The preclinical part of the project will be performed on transgenic and Primates (mouse lemurs and macaques) models of Alzheimer’s disease (MIRCen, URA2210, NeuroSpin). The models will be used to develop new imaging methods and evaluate the efficiency of experimental treatments. Reflexions to optimize the transfer of imaging methods developed in animals to humans will be conducted.

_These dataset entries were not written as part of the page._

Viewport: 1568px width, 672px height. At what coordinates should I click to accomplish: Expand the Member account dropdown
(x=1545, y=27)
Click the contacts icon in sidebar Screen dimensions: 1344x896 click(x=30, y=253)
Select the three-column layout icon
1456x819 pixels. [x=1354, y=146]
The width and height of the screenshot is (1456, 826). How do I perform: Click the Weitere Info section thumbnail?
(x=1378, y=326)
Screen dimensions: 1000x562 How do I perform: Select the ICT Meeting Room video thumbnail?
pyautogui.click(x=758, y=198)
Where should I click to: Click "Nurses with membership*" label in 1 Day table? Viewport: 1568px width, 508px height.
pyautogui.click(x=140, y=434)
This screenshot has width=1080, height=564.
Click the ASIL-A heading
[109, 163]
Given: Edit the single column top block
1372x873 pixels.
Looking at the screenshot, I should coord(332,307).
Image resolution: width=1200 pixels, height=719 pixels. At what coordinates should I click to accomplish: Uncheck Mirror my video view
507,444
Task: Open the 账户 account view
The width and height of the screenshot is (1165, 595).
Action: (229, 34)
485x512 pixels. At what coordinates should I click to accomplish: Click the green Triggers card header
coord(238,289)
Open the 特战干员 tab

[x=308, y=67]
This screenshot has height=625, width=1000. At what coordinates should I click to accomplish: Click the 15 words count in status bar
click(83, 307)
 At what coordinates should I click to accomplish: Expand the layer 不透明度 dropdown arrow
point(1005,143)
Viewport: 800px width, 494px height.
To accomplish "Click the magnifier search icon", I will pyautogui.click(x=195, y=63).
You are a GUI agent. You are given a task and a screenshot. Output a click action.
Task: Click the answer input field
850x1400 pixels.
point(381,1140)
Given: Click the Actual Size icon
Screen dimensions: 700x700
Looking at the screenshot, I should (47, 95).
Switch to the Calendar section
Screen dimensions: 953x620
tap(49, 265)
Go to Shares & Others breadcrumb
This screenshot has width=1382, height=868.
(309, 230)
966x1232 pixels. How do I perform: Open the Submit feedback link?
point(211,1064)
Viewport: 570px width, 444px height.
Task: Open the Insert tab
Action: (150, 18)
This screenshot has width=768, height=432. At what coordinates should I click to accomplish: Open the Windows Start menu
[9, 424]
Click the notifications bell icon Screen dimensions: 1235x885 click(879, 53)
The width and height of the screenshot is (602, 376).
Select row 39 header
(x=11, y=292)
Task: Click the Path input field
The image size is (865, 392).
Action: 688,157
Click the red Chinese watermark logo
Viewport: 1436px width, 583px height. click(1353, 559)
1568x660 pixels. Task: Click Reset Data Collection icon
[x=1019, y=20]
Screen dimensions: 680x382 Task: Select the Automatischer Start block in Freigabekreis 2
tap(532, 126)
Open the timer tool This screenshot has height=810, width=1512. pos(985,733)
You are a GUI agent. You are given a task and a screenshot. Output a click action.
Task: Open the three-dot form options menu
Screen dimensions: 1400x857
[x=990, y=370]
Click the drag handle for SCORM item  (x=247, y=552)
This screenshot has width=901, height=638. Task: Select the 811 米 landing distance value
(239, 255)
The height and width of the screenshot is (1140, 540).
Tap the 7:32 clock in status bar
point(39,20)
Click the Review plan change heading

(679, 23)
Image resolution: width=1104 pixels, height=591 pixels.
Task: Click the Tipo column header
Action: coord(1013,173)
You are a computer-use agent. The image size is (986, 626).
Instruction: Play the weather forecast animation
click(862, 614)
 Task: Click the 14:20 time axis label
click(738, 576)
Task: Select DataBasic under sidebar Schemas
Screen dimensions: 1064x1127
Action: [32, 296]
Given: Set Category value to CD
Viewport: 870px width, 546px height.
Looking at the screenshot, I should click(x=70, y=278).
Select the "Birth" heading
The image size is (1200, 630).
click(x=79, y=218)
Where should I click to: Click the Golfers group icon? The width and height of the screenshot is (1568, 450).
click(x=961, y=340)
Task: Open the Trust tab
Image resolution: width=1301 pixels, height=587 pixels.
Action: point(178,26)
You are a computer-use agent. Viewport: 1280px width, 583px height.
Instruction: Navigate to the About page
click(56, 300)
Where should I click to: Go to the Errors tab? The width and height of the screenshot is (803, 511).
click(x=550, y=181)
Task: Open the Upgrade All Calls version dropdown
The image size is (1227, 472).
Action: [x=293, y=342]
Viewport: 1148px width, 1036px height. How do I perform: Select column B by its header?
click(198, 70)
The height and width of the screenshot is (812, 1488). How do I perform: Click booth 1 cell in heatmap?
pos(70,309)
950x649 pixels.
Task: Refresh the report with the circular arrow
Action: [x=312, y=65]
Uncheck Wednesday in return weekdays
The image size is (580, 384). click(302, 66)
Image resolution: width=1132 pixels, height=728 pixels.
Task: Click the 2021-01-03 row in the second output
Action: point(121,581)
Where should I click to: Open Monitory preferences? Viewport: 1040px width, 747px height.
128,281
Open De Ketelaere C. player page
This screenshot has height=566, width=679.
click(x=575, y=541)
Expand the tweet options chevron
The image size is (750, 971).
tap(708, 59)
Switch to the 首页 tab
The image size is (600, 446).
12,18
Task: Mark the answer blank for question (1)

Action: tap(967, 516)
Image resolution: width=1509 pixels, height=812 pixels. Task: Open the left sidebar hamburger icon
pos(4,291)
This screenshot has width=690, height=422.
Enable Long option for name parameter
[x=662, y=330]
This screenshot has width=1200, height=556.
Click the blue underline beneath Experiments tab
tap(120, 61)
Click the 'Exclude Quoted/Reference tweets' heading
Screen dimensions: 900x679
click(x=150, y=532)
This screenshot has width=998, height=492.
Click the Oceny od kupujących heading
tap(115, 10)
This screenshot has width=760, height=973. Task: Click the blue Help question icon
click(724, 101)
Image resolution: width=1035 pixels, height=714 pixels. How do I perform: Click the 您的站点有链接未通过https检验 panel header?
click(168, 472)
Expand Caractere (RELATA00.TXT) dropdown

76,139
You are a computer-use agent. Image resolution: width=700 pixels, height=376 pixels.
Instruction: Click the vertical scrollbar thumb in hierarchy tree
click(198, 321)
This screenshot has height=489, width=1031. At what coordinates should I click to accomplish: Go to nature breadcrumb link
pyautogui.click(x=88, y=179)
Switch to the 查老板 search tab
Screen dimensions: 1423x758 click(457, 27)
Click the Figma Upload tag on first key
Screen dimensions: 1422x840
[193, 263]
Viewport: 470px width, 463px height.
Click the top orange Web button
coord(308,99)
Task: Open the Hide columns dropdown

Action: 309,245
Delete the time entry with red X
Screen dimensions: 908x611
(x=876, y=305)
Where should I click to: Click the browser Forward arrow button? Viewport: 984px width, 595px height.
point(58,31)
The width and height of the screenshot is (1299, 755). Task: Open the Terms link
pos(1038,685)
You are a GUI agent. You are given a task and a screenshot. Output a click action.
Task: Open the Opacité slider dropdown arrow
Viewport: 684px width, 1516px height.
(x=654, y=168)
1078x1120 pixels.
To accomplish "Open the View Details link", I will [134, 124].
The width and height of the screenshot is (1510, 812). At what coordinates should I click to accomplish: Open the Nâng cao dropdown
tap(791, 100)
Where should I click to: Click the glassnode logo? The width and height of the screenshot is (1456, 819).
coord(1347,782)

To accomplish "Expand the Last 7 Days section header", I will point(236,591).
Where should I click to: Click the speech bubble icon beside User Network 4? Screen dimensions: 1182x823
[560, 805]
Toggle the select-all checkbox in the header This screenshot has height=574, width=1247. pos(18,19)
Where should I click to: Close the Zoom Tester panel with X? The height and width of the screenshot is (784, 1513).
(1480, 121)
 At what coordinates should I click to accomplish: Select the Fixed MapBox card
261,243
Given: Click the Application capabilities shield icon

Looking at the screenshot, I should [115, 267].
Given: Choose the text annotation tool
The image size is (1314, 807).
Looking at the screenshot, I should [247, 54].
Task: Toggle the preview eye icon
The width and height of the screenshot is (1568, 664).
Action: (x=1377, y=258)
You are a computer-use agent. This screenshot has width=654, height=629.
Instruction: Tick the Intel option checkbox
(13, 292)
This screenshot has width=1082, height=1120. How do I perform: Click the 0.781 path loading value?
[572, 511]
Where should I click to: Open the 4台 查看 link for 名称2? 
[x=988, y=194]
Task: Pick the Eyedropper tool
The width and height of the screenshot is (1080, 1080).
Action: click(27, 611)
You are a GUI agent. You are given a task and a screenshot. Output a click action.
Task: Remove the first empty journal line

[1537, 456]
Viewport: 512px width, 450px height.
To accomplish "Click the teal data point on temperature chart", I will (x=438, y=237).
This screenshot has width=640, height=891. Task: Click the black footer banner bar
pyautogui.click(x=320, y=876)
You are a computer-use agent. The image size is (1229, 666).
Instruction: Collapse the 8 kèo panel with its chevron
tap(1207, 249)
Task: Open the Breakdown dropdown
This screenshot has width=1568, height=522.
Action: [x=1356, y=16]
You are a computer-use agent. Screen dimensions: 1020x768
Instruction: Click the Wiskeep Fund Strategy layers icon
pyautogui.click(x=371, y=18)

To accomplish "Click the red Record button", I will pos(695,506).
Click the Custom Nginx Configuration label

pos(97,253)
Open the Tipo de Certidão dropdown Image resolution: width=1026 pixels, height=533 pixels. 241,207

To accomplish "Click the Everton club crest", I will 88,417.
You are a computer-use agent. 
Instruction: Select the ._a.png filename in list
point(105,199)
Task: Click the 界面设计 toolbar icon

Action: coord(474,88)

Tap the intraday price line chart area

The clinical part of the project will benefit from the large recruitment of patients of the memory clinic in Salpetriere Hospital and the French network that was successfully created to gather MRI scans from about 30 imaging centres in France. In the IFR49, patients will be scanned with the MR scanners available in the IFR49 at CENIR and NeuroSpin, and SPECT or PET scanners in Orsay and Pitie-Salpetriere Hospital.

3. Psychiatric disorders

Projections suggest both unipolar depression and alcohol abuse will increase, and rank respectively first and fourth causes of burden of disease measured in disability adjusted life years (DALYs) in high-income countries. Changes in brain anatomy and function will be evaluated with MRI and PET in patients suffering of these psychiatric disorders and during treatments along two main research directions :

3a. Development & vulnerability

Since some mental disorders might be linked with measurable changes in brain structure development, investigations will focus on young subjects with autism spectrum disorder, or with risk for affective disorders, or for addictions (e.g.alcohol). This will be pursued through joint research projects with teams experienced in genomics or epidemiology, in order to tackle relationships between brain imaging and genetic variables. The characterization of young subjects and patients will be synergistic with an effort to constitute a large multimodal european database of adolescents in Neurospin, within the framework of an EU integrated project. Also, innovation regarding molecular brain imaging should usefully apply to metabolism diseases revealed by neuropsychiatric symptoms.

3.b. Drugs & treatments

Objective brain markers of drug effects will be extracted from both PET and MRI. Based on our acquired experience within the IFR of controlled therapeutic trials involving imaging in patients with depression or schizophrenia, new projects will aim at investigating the brain effects of a catecholamine reuptake inhibitor, a controlled trial for cocaine detoxification, and of medications used in current therapeutic settings. Research will involve both Neurospin and SHFJ platforms and clinical (pediatric and adult) departments in Paris Hospitals (University Paris Descartes, Paris Diderot, Paris Sud) and in Orsay hospital. Methodological developments in image analysis provided by Neurospin teams will be used to process these patient images.